Intégration des services :

Fait référence à l’établissement d’interconnexions entre les organismes aux niveaux des programmes, de l’administration et du fonctionnement. L’intégration peut être décrite comme un processus formé de cinq éléments dont l’interconnexion va croissante : connaissance, communication, coopération, collaboration et fusion 15 .

Connaissance : Les organismes distincts et indépendants dans la collectivité affirment qu’ils connaissent les services offerts par chacun d’eux, mais aucun ne s’efforce d’organiser ses activités selon certains principes, sauf selon les principes conformes à sa mission individuelle.

Communication : Les organismes dans la collectivité ont en place un programme actif de communication et d’échange d’information.

Coopération : Les organismes utilisent leur connaissance d’autres services pour guider et modifier leur propre planification des services en vue d’éviter les chevauchements et d’assurer de meilleurs liens entre les services.

Collaboration : Les organismes planifient ensemble la prestation des services aux familles/personnes responsables et modifient activement leurs propres activités en matière de services en fonction des conseils et observations issus de leurs discussions.

Fusion : Les organismes se regroupent pour fournir de nouveaux services fusionnés s’appuyant sur les points forts des organismes participants, mais sans perdre toutefois leur identité propre.

La collectivité est celle qui peut le mieux déterminer, en fonction des besoins locaux, le degré d’interconnexion à atteindre dans le continuum d’intégration des services.

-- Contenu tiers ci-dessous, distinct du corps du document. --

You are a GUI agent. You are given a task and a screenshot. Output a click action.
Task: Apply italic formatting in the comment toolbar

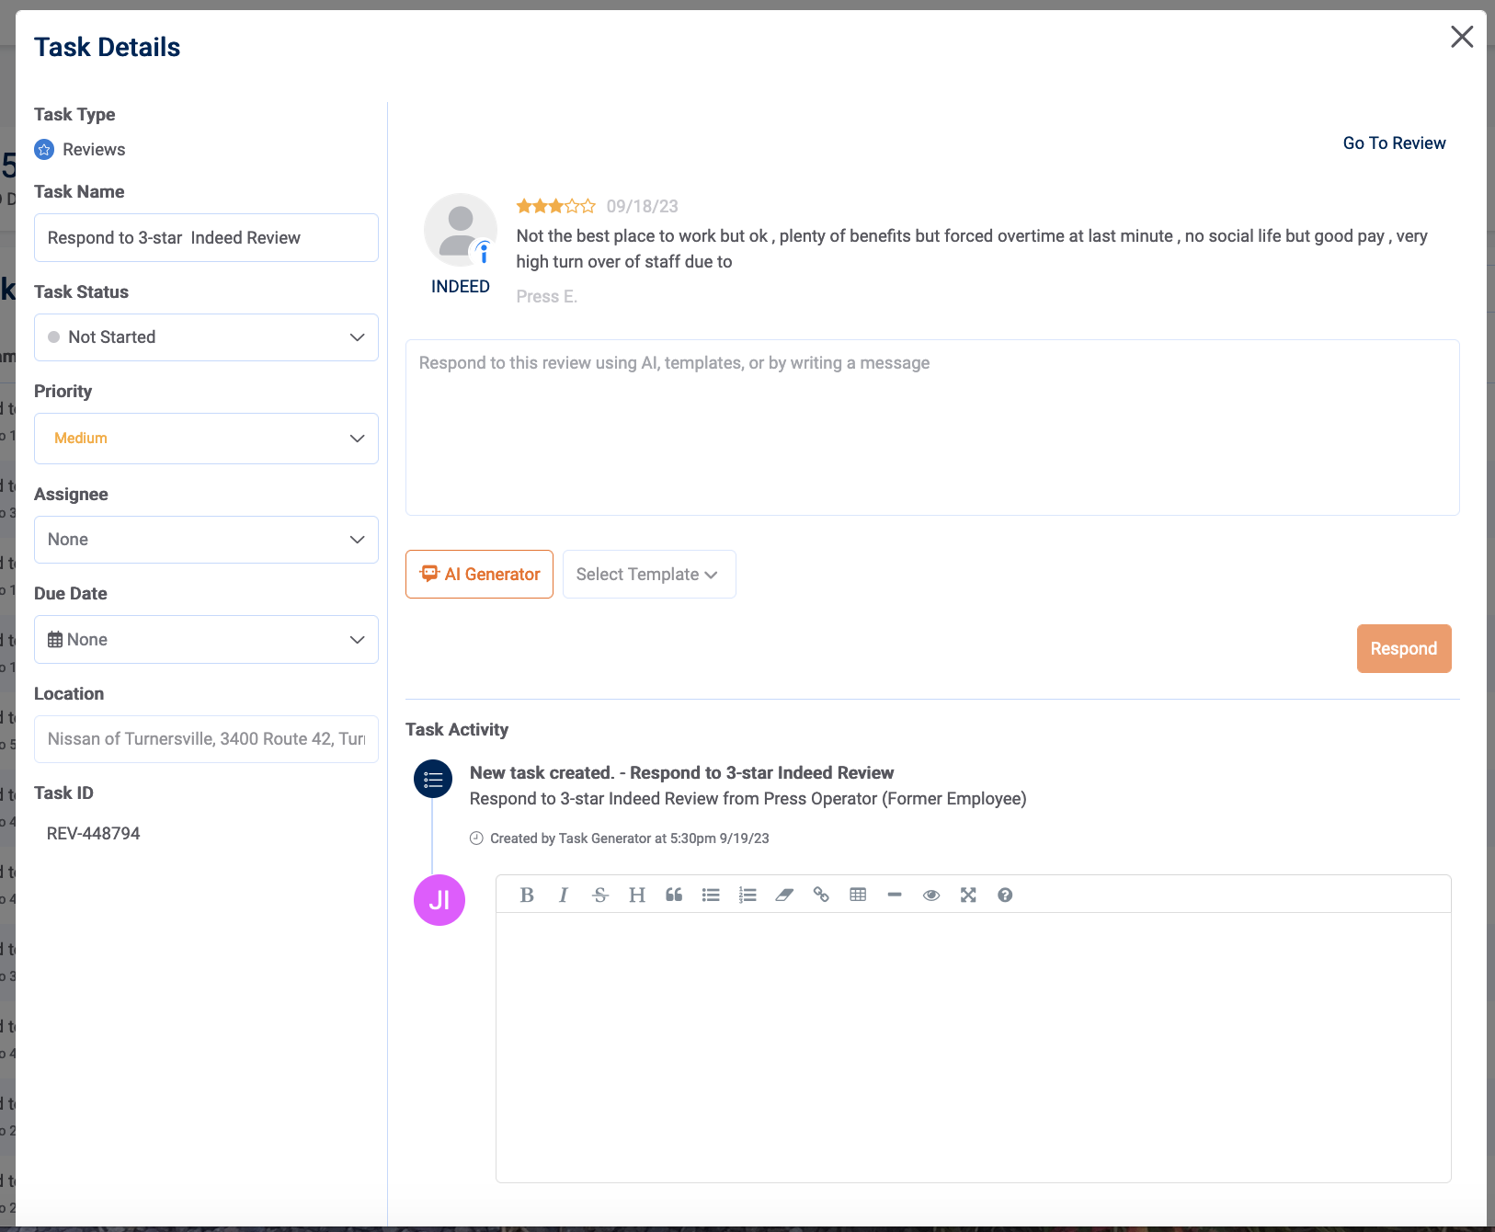tap(564, 894)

Navigation dans le système : Les personnes et familles/personnes responsables qui désirent obtenir des services et mécanismes de soutien peuvent, grâce aux moyens qui conviennent, recevoir de l’aide pour déterminer les services appropriés offerts dans leur collectivité (p. ex., annuaire sur le Web, centre d’information).
Obligation de rendre compte : L’obligation de répondre de l’exécution de ses responsabilités à la personne ou au groupe ayant conféré ces responsabilités.
Pratique fondée sur des preuves :

La pratique fondée sur des preuves est « l’utilisation consciencieuse, explicite et judicieuse des meilleures données probantes actuelles dans la prise de décisions concernant les soins » (Sackett, Richardson, Rosenberg et Haynes, 1997, p. 2). Dans le présent cadre stratégique, cette expression est utilisée pour décrire les pratiques (p. ex., évaluation de l’admissibilité, mesure des résultats, évaluation du programme) et le traitement (p. ex., interventions basées sur des données empiriques). Accordant la priorité aux avantages pour le client, les praticiens des soins fondés sur des preuves adoptent un processus d’acquisition continue du savoir qui exige de poser continuellement des questions particulières ayant une importance pratique directe pour la clientèle, de chercher objectivement et efficacement les données probantes actuelles relatives à chaque question et de prendre les mesures qui conviennent en fonction de ces données.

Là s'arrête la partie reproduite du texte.